The Little Epic that Couldn't



"When you're young," Pauline Kael noted, "the odds are very good that you'll find something to enjoy in almost any movie." Luckily, The Hunger Games is marketing to youth, and Lions Gate Entertainment is successful so far. A triumph of publicity. Thursday's midnight screening garnered over $25 million and this Friday morning, the 10 AM screening I attended was basically sold out.

The film, for those not connected to the current cultural zeitgeist, is based upon the first novel of Suzanne Collins's highly engaging trilogy about a dystopian United States where 24 teenagers from 12 impoverished zones are forced to battle each other to death for the enjoyment of the frivolous ruling class. Only one will be allowed to be victor. 

But where the phenomenally successful books inflame the imagination with the bravado of their spirited 16-year-old feminist heroine, Katniss Everdeen, and her growing realization that she has the power to inspire others to throw off their chains, the film's take on the matter rarely rises above indifference.

The basic problems stem from director Gary Ross's lackluster direction and his witless, bare-bones screenplay, co-written with author Collins and Billy Ray. This is sort of a take on a classic. You get the characters and the plot basics, but the art is missing. And without the art and the details of Katniss's world, you are stuck with characters just going through the motions of an epic tale. The evolving mental and emotional states of the leads and especially their coterie are given extremely short shrift.

Sometimes the casting here makes up for the loss. The two major supporting characters of the book, Haymitch Abernathy (Woody Harrelson), Katniss's mentor, and Cinna (Lenny Kravitz), her clothing designer, are pale versions of their text counterparts, only registering a bit because Harrelson and Kravitz are themselves impossible to ignore.
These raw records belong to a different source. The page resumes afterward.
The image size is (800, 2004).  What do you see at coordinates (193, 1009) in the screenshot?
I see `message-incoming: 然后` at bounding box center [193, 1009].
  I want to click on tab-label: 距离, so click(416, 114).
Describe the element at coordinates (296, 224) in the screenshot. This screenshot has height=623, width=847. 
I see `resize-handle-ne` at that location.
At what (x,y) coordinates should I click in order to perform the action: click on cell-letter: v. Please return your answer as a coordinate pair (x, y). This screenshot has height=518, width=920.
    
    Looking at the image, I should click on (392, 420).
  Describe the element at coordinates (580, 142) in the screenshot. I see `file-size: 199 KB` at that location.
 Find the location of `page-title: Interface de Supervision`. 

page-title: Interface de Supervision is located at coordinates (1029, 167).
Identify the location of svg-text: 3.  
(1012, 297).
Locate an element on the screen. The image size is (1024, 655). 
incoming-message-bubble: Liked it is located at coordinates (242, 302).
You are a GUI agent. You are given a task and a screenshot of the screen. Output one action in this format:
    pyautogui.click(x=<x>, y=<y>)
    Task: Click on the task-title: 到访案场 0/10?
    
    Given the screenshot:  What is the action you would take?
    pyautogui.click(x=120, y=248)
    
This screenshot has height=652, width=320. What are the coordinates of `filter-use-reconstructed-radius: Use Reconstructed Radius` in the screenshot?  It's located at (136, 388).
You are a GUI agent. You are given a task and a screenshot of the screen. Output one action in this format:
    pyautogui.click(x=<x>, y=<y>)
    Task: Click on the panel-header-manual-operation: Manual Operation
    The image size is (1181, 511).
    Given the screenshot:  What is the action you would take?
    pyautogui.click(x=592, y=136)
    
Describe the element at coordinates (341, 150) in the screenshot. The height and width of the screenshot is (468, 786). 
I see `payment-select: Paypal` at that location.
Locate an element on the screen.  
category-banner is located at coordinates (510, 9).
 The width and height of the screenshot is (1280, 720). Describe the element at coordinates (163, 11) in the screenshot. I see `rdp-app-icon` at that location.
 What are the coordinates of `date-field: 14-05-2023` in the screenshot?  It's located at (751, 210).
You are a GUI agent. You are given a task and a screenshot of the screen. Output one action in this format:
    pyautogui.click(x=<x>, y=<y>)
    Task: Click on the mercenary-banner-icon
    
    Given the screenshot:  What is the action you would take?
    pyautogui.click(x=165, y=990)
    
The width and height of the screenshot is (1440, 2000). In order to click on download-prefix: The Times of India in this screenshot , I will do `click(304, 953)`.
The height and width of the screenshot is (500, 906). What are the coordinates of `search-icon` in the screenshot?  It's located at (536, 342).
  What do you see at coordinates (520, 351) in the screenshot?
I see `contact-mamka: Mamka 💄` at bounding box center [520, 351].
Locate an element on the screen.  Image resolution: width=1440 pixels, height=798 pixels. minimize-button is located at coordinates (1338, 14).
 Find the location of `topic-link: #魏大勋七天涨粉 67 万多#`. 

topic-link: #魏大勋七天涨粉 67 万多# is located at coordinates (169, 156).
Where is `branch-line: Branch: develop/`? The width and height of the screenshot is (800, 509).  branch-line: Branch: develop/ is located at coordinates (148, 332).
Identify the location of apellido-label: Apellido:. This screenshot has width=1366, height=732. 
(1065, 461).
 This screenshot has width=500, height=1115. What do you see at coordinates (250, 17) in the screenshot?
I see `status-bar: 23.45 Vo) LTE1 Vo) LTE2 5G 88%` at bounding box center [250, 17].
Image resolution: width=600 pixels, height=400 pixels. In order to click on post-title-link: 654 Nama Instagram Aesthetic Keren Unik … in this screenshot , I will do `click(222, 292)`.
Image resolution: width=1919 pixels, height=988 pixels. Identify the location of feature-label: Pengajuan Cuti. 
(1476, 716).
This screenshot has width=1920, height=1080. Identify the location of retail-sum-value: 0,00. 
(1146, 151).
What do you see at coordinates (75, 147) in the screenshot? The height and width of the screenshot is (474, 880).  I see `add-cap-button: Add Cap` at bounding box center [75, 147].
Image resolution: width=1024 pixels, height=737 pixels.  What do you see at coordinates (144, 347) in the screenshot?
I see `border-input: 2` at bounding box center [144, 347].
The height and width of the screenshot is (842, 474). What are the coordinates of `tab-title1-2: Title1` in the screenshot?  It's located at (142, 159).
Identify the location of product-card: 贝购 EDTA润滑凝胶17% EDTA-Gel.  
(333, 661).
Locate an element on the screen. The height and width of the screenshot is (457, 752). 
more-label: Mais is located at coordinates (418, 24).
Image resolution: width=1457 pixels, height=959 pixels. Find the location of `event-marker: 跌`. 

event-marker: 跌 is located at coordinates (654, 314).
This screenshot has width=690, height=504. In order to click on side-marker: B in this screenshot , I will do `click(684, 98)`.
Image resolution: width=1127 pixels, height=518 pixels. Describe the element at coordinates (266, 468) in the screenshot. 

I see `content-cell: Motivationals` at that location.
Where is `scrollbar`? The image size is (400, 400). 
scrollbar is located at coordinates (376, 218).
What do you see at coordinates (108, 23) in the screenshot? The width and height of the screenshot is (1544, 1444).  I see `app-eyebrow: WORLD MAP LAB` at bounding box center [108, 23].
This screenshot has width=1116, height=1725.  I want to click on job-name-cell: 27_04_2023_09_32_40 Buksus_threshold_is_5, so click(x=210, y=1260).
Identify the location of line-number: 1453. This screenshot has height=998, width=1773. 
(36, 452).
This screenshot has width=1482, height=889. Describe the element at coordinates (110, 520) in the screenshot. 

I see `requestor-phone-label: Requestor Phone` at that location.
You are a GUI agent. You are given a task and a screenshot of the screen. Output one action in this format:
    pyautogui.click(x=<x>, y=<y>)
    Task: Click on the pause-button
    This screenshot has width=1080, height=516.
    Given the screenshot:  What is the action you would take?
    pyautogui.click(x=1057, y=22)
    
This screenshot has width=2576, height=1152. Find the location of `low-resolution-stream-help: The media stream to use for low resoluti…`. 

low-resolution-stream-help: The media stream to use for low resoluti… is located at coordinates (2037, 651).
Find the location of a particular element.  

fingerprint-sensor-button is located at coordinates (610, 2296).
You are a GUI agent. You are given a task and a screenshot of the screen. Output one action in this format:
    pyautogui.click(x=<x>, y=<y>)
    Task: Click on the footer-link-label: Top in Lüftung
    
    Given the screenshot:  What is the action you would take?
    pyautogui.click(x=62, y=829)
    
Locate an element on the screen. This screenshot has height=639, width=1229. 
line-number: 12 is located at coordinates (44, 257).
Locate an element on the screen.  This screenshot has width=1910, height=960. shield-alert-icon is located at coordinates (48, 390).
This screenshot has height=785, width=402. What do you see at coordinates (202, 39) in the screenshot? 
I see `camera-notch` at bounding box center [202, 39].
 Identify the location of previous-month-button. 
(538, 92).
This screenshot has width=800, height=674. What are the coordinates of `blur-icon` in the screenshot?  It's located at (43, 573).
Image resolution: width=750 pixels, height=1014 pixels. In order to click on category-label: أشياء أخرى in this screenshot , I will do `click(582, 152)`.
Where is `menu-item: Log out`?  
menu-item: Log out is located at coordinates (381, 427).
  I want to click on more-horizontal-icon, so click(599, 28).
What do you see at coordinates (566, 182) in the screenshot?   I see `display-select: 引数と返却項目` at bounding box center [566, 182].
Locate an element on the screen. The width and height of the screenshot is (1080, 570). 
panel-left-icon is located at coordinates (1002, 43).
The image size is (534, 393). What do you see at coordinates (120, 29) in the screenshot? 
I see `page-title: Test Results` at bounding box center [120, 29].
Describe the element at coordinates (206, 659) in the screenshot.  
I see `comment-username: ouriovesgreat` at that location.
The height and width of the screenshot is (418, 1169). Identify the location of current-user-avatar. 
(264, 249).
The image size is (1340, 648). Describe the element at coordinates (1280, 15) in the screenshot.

But Liam Hemsworth as Gale Hawthorne, Katniss's true first love, is dreadful in a part that's been greatly reduced. It as if he has wandered in off the set of The Brady Bunch.

Luckily, Jennifer Lawrence as Katniss and Josh Hutcherson as Peeta Mellar, Katniss's counterpart teen fighter from District 12, do make you care as much as they can. They have the chops, or in Hutcherson's case the puppy-dog looks.

But what's possibly more oddly dispiriting about The Hunger Games than its screenplay is that the visual elements of Collins's world are created in such a threadbare manner. You've seen better sets on American Idol. From the costumes to the makeup to the special effects, all are supplied on the cheap -- or look that way. Well, what can you expect with a $78 million budget?

On the plus side, if the film causes even more folks to read The Hunger Games -- a sort of a panoramic Lord of the Flies meets Survivor meets The Powerpuff Girls with a dash of Machiavelli -- no harm is done. Collins has created a lucid love story that struggles to survive in a totalitarian, media-manipulating, capitalistic society gone awry. A young, wise woman is the hero, and that is something always to applaud.